### [What you are asked to do]
Which lines of the data include the string "will"? List them all.

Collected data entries
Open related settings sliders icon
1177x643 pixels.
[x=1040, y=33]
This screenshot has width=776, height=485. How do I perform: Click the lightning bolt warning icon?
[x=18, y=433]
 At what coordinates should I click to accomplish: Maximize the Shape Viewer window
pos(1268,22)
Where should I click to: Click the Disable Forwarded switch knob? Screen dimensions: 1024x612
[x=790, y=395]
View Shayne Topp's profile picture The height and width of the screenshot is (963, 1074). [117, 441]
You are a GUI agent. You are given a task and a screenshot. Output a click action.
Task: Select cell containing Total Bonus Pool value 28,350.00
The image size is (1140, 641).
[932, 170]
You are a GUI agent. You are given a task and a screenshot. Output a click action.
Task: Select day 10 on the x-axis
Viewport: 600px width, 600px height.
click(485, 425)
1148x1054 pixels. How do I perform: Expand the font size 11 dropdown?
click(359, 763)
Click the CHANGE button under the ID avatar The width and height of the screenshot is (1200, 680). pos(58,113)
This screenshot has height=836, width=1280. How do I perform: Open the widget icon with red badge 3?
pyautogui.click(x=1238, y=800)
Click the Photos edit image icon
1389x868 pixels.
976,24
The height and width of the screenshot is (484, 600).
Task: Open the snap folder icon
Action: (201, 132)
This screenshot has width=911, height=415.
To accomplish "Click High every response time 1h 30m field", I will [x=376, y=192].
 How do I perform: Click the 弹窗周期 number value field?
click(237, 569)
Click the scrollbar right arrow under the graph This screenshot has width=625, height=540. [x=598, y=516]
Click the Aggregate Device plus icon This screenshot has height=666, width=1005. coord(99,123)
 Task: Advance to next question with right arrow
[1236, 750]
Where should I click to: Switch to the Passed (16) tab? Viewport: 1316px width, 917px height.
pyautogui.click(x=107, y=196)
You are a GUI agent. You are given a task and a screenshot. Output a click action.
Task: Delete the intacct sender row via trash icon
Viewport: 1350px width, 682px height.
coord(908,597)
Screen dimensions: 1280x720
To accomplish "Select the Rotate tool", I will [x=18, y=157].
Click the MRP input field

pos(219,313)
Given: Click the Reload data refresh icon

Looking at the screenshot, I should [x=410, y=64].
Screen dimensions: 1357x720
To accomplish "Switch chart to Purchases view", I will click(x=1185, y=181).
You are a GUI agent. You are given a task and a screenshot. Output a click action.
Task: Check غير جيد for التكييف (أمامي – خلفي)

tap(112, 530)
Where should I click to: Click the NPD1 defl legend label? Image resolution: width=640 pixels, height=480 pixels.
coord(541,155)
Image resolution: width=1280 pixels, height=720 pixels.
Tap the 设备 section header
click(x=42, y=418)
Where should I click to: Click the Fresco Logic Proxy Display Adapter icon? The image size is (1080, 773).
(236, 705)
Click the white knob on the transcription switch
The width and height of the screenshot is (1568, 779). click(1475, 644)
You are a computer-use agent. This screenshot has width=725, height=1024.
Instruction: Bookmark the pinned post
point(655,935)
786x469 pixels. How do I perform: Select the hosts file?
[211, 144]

### [Written response]
To accomplish "Click High every response time 1h 30m field", I will [x=376, y=192].
To accomplish "Select the Rotate tool", I will [x=18, y=157].
To accomplish "Switch chart to Purchases view", I will click(x=1185, y=181).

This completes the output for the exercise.